En novembre 2014, le pape François le choisit comme préfet de la congrégation pour le Culte divin et la Discipline des sacrements. Une nomination que le Guinéen confie avoir refusé trois fois avant de l'accepter devant l’insistance du pontife. À ce poste, le cardinal Sarah met toute son énergie pour que la liturgie de la messe retrouve une sacralité et une beauté qu'il juge menacées. En 2016, il se dit favorable à ce que les prêtres reviennent à la célébration de la messe dos à l'assemblée. Réagissant à ces prises de position, le Vatican prend le soin de faire une « précision opportune » en assurant que de nouvelles directives liturgiques ne sont pas prévues.
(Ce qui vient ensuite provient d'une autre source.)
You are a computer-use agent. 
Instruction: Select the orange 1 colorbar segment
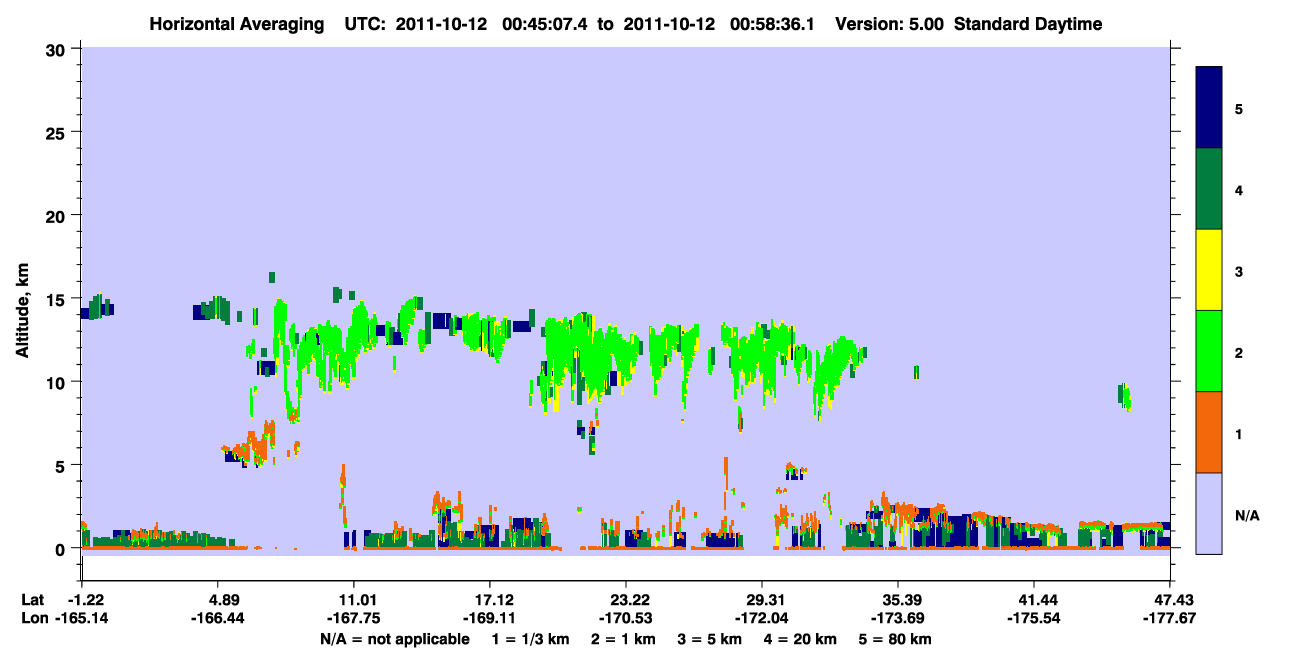coord(1210,432)
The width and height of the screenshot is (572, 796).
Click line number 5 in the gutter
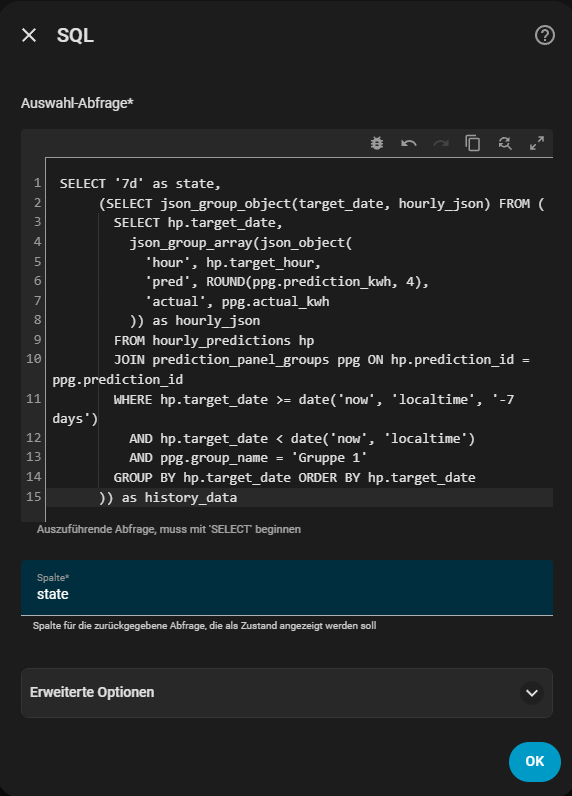37,261
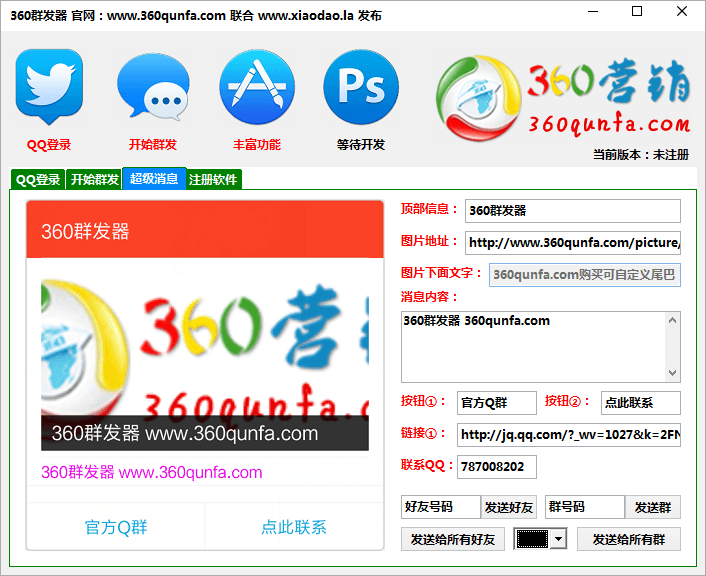Focus the 图片地址 URL field
This screenshot has width=706, height=576.
point(572,242)
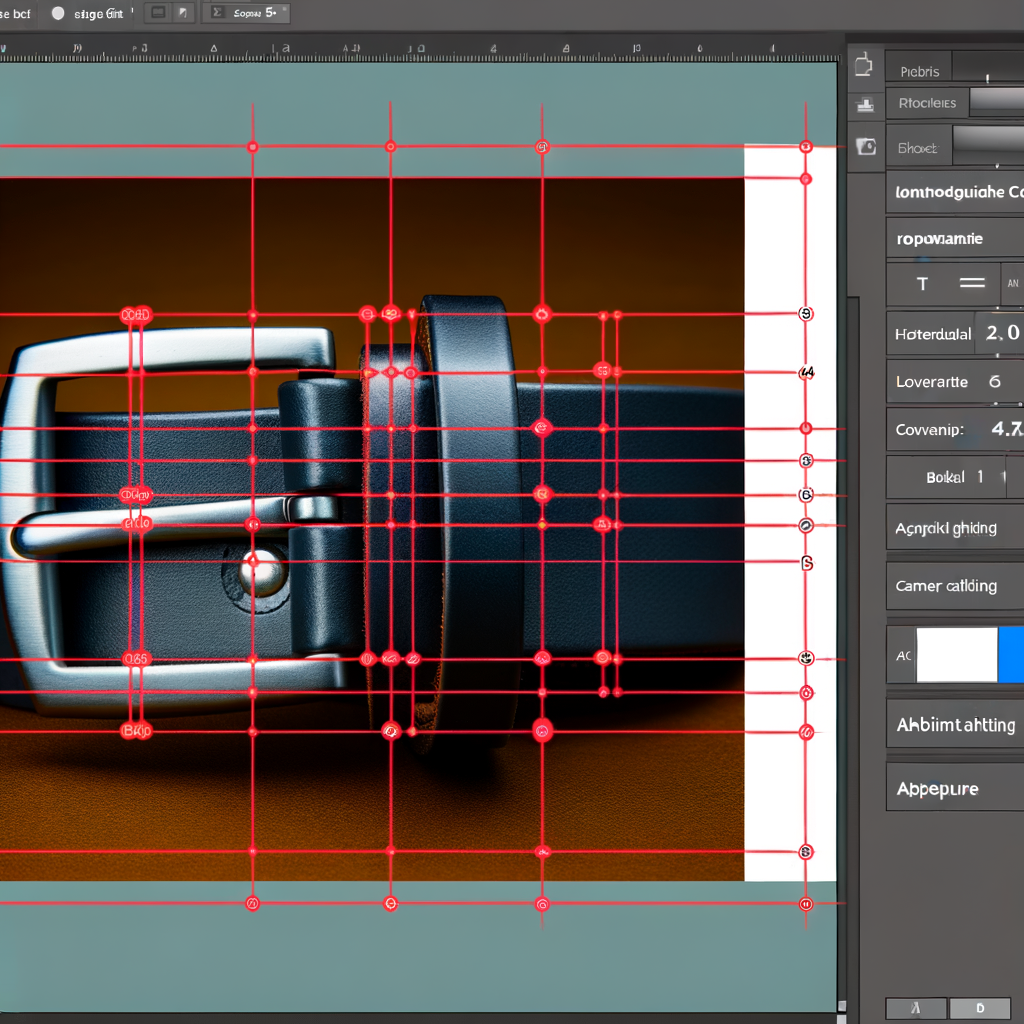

Conservateur sur le plan de la doctrine de l'Église et de sa vision de la sexualité et du mariage, il s'inquiète, lors du Synode sur la famille en 2015 du fait que l'Église cède à la mentalité sécularisée et individualiste de l'Occident. Il s'élève alors aussi bien contre le relativisme ambiant que le fondamentalisme islamique, deux radicalisations qui menacent, selon lui, la famille. Sa position sur l'homosexualité est ferme. Dans une tribune publiée par le Wall Street Journal, il explique que l'Église ne peut changer son enseignement sur la chasteté, y compris pour ceux qui appartiennent à la communauté LGBT. Il souligne que les attirances envers le même sexe "ne sont pas pécheresses si elles ne sont pas voulues ou mises en pratique" mais que les relations homosexuelles le sont "gravement".
Un bras de fer avec le pape François ?
Début 2020, le cardinal Sarah est sous les feux des projecteurs alors que le pape François s'apprête à publier une exhortation apostolique à la suite du Synode sur l’Amazonie. La question d'une autorisation par Rome de l'ordination d'hommes mariés agite les esprits – cette disposition ayant été votée par les membres du synode. Le préfet guinéen signe alors un livre – avec une contribution du pape Benoît XVI – intitulé Des profondeurs de nos cœurs (Fayard), véritable plaidoyer pour le célibat sacerdotal.
Cette intervention du pape émérite aux côtés du cardinal Sarah sera perçue par certains comme une pression exercée sur le pape François pour l'empêcher d'autoriser l'ordination des viri probati. Des accusations que contestera le cardinal.
Auteur de livres de spiritualité à succès - Dieu ou rien en 2015, La force du silence en 2017, Le soir approche et déjà le jour baisse en 2019 ou bien encore Catéchisme de la vie spirituelle en 2022 -, il a acquis un solide réseau auprès de catholiques conservateurs, en France notamment. Son dernier livre, Dieu existe-t-il ? , est paru en mai dernier chez son éditeur Fayard. Le Guinéen reste reconnu pour sa profondeur spirituelle qui a nourri une génération de catholiques.
Le 20 février 2021, le pape François accepte la démission du cardinal africain qui avait célébré ses 75 ans quelques mois plus tôt. Certes plus discret, il intervient parfois dans les grands débats de l'Église. Il fait partie des cinq cardinaux qui ont rédigé des dubia - doutes - envoyés au pape François pour l'interroger sur les objectifs du Synode sur la synodalité, en octobre 2023.
Il a également qualifié "d'hérésie" le document Fiducia supplicans de la Doctrine de la foi autorisant les bénédictions non rituelles de couples homosexuels. Dans un livre publié en 2024, le pape François avait décrit l'ancien préfet comme un homme "bon" mais manipulé et rendu "un peu amer" par ses fonctions à la Curie.